With a full head of steam, Juno embarks on carrying the child and remain a full-time high school student. First things first, she needs to find adoptive parents for the child. Cue best friend Leah with a copy of the PennySaver and a quick comment to go along with it "desperately seeking spawn." Mark and Vanessa Loring (Jason Bateman and Jennifer Garner) seem like the perfect couple to raise the child. Mark is the laidback composer for commercials and Vanessa is the career-oriented "adult" in the relationship. Her visits to the Loring household create fissures and things with Paulie have gotten more intense than she anticipated.

While the dialogue for teenagers and parents is distinctively "indie", but the characters are treated authentically as expected by Jason Reitman and Diablo Cody. Juno's revelation to her parents that she is pregnant could have turned into a snipe match, but instead Simmons and Janney infuse the scene with warmth and some unexpected laughs.

The plot moves along as expected, but the real insight of Juno is the actress playing her.

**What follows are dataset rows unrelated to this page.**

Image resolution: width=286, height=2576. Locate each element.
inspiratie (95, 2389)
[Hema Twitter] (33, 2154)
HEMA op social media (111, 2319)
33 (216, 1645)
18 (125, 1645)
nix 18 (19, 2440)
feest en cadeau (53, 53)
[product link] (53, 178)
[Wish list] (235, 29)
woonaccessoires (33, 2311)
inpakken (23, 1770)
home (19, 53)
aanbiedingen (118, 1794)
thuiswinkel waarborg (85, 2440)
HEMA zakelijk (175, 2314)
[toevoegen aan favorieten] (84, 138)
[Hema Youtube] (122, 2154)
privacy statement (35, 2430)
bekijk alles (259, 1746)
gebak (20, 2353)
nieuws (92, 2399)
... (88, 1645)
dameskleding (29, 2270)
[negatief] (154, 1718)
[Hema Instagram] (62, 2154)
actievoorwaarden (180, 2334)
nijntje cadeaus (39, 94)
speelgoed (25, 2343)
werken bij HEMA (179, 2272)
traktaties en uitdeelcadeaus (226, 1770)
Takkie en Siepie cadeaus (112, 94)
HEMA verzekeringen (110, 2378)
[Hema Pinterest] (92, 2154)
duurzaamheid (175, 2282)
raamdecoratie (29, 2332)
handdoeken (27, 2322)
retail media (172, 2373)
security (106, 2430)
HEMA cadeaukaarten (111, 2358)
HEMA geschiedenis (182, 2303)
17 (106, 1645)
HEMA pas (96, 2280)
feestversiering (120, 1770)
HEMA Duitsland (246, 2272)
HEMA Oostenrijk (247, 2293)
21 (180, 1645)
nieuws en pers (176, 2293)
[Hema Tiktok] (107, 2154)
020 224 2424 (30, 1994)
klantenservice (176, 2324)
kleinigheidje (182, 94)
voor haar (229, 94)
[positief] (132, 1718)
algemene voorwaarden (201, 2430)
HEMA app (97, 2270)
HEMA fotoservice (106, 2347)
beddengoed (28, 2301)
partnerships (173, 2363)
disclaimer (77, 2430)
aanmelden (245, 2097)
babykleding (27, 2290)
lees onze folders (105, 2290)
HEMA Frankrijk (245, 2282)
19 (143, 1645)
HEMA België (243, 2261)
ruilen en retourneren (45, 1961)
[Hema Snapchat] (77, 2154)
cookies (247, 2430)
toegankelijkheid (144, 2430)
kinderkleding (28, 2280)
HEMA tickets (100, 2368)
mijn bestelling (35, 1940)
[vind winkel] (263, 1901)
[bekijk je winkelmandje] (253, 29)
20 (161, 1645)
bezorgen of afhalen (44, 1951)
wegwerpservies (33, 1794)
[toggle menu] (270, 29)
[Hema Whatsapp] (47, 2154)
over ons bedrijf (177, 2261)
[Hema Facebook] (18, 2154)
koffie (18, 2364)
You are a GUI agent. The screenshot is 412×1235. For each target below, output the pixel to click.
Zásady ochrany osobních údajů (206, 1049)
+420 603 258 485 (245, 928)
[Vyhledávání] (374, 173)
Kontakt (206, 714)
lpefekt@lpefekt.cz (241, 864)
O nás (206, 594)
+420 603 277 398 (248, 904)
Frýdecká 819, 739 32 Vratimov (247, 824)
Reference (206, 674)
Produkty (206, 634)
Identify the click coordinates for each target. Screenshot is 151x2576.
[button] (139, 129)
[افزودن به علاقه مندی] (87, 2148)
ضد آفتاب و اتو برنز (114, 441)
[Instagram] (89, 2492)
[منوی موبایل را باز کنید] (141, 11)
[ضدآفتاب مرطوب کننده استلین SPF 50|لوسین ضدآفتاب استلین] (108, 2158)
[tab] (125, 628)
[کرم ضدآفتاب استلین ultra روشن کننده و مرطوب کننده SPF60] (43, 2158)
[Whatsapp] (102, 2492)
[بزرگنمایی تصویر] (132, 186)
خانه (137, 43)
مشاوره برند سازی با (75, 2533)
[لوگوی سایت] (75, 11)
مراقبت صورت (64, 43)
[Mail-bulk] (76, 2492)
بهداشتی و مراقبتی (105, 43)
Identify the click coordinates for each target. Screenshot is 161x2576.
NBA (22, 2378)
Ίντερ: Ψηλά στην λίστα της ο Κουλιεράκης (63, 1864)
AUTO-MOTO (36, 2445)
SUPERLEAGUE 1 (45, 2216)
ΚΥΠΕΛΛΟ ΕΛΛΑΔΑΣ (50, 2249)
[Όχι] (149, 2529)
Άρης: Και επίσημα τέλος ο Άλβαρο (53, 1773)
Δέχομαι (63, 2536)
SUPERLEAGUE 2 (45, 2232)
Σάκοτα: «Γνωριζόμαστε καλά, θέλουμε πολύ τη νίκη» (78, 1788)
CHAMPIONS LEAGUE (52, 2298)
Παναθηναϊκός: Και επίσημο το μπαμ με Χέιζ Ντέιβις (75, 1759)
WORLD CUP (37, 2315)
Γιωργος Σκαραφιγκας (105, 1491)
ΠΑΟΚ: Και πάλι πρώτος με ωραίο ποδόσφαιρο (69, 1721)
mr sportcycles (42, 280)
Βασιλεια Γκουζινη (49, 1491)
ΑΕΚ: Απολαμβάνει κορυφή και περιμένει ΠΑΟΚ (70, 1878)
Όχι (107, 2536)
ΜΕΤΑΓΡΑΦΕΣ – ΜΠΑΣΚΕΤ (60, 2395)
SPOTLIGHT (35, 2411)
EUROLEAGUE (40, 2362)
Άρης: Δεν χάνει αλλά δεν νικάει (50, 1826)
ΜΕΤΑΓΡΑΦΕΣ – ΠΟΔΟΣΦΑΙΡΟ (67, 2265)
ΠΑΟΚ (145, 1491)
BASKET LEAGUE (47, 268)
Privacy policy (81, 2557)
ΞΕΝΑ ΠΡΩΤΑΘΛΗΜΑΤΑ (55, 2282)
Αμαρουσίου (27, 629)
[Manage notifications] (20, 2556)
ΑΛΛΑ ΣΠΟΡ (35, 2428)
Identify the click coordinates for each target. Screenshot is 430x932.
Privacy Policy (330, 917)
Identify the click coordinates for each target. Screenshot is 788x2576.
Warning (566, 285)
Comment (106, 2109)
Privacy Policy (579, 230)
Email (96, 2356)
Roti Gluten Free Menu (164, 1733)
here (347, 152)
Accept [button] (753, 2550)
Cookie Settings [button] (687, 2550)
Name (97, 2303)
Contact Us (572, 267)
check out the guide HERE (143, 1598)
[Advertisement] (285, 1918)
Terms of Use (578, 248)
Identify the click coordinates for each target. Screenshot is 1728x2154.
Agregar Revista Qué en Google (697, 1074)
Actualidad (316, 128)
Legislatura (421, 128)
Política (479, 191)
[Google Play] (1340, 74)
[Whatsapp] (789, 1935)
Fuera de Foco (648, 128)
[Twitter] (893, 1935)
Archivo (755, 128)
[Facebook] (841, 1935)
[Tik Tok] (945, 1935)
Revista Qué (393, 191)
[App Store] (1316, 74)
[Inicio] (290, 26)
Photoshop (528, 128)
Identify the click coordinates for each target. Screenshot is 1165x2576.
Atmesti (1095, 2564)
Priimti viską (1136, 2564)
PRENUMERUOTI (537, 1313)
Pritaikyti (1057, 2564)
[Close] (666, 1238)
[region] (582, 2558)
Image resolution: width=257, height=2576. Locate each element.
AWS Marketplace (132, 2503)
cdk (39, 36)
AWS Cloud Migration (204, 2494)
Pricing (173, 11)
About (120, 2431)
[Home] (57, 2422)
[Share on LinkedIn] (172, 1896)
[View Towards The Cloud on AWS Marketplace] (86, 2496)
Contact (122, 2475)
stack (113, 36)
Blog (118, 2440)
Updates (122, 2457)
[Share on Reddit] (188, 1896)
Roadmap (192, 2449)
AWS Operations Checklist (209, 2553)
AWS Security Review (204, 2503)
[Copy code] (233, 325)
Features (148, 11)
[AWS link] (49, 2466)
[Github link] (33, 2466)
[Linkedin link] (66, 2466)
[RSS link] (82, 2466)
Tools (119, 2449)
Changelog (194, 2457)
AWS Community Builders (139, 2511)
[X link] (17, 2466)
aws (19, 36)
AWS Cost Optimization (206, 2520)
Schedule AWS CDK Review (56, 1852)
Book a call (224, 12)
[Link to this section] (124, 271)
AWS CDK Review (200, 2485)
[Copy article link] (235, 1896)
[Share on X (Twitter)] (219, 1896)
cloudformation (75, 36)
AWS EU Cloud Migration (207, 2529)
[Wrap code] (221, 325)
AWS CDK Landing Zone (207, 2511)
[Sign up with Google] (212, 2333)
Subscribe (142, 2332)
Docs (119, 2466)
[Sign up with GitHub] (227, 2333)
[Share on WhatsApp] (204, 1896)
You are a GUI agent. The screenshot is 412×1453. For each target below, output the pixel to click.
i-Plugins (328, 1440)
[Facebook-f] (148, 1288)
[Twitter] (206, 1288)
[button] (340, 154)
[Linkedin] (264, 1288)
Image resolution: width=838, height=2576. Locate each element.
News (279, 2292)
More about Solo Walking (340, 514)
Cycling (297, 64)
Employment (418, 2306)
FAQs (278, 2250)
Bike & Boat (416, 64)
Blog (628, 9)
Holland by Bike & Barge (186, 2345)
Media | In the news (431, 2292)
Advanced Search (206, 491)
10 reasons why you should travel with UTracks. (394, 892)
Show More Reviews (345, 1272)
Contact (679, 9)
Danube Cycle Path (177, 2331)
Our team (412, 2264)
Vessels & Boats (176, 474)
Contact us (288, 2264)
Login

Ellen Page is a relative newcomer to lead parts (Hard Candy) and proves to be a lead with the comedic timing of an actress twice her age. Outside of the bravado she exhibits in her spit-fire retorts, she is still a teenager with child. Yet she proves that she is more grown up than most of those around her.

At the end of the day the casting of the unblinkingly naive Michael Cera, the snap, crackle and pop of Cody's original dialogue, or the opening music by Barry Louis Polisar all could have collaborated into a mix of disgust toward the film, but it all blends refreshingly well.